This is a startling movie with an Oscar worthy screenplay that assaults your senses. Though the ending is a bit long, you are left emotionally transfixed as you listen to Teller’s drum skills.
For aging Indiana University basketball fans, Writer/Director Damien Chazelle’s Whiplash could have also been called The Bob Knight Story. It focuses on a self-centered egotist teaching at a college level who will employ both vulgarity and physical assault as the most creative teaching methods to produce greatness in his students. He was always the smartest man in the room, and he dismissed all critics with little more than a sardonic grimace.
However, in Whiplash it is J.K. Simmons who gives a superlative performance as Fletcher, a demonic force putting together a small jazz orchestra at an upscale college. Arrogant and profoundly unlikable, he holds your attention every minute he is on the screen. He routinely criticizes students in the most creative, totally unmentionable vulgar characterizations to hit the big screen, and you almost have to laugh at him while harboring the thought, “What an asshole.”
In to this mix comes Andrew (played by Miles Teller), a first year student seeking glory and recognition as a drummer. He falls under the tutelage of Fletcher, and it’s like watching a horror movie where he becomes possessed by the devil.
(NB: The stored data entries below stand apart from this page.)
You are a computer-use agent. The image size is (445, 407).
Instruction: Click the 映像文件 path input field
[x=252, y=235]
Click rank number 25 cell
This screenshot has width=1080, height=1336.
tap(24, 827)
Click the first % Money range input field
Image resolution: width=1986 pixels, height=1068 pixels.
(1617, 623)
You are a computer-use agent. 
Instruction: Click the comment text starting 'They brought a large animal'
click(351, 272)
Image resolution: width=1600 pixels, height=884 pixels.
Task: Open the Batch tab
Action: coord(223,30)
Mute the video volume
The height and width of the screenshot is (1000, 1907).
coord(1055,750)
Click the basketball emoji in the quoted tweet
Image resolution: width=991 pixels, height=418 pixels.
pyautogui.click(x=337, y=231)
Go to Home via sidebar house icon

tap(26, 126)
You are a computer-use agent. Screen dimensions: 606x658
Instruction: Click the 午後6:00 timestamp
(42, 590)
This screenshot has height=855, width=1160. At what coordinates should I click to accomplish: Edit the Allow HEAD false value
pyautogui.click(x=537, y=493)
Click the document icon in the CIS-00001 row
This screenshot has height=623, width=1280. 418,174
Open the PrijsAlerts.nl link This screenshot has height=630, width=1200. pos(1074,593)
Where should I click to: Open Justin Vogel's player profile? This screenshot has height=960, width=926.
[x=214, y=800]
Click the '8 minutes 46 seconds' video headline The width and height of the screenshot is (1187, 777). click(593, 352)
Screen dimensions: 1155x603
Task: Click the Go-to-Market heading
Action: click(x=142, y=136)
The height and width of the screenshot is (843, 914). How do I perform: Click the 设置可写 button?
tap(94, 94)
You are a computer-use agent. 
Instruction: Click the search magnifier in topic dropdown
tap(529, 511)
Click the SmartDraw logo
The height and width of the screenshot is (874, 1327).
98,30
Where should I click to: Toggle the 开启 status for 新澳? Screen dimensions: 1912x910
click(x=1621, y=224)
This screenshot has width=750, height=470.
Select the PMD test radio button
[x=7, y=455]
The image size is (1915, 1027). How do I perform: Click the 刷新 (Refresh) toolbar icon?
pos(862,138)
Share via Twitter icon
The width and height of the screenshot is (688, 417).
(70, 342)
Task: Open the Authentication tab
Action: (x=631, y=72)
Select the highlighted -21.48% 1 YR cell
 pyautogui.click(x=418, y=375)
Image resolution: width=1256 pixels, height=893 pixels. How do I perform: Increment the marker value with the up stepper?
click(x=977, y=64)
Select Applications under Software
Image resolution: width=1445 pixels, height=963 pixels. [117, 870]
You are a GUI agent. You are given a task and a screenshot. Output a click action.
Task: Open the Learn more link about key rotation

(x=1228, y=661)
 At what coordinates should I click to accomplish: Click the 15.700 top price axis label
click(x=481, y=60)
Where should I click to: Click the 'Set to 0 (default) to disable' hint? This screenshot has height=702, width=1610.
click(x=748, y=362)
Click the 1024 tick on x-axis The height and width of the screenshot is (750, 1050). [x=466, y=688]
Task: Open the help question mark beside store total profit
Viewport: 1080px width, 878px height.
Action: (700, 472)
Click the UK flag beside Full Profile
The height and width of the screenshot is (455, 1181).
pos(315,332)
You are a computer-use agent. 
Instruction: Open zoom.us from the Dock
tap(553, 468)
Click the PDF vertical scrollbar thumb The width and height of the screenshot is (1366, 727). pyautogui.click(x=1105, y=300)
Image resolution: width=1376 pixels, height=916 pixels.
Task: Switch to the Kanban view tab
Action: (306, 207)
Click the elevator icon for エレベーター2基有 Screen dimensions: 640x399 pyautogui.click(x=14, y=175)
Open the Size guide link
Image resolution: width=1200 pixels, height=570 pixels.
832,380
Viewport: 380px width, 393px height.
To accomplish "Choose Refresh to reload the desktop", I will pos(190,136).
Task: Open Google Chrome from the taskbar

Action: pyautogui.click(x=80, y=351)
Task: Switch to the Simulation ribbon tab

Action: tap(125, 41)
As noted, Mr. Simmons’ performance is so mind-numbingly spectacular that he has to be at least invited to the Oscar party. Again emulating Coach Knight, he has the philosophy where members of his team need to be physically and emotionally pushed if they want to be champions. As you watch Mr. Simmons throw a chair and physically manhandle young Mr. Teller, you can almost see Knight grabbing both Neil Reed and Jim Wisman while later throwing his own chair across the court in a game.
Furthermore, Mr. Teller’s performance cannot be overlooked. Under Fletcher’s control, he is on a quest to emulate other great musicians in the past, many who died young as a result of their excesses.
But Andrew’s goal is to be remembered, and in the process he mocks other kids playing football at a Division 3 school. After all, what did playing in anonymity amount to in the long run? He even dismisses his girlfriend, played warmly by Melissa Benoist, as she’s not focused enough to choose a college major.
Though largely overlooked, Mr. Simmons is a special actor. If there is any doubt, hunt down his superlative contributions to both Up in the Air (2009) and Juno (2007). And if you are trying to remember if you have ever seen young Mr. Teller perform before, then take the time to see this year’s Divergent and last year’s The Spectacular Now.
What makes this film so unique is the fact that the majority of scenes take place showing nothing more than Fletcher and his students practicing their skills. Whether you like jazz or not is irrelevant, as it is Fletcher’s verbal interaction with his students that ties you to the screen. As Fletcher told Andrew, the most damaging two words in the English language are “Good job.”
So with apologies to Mr. Fletcher, this is a “Good movie.”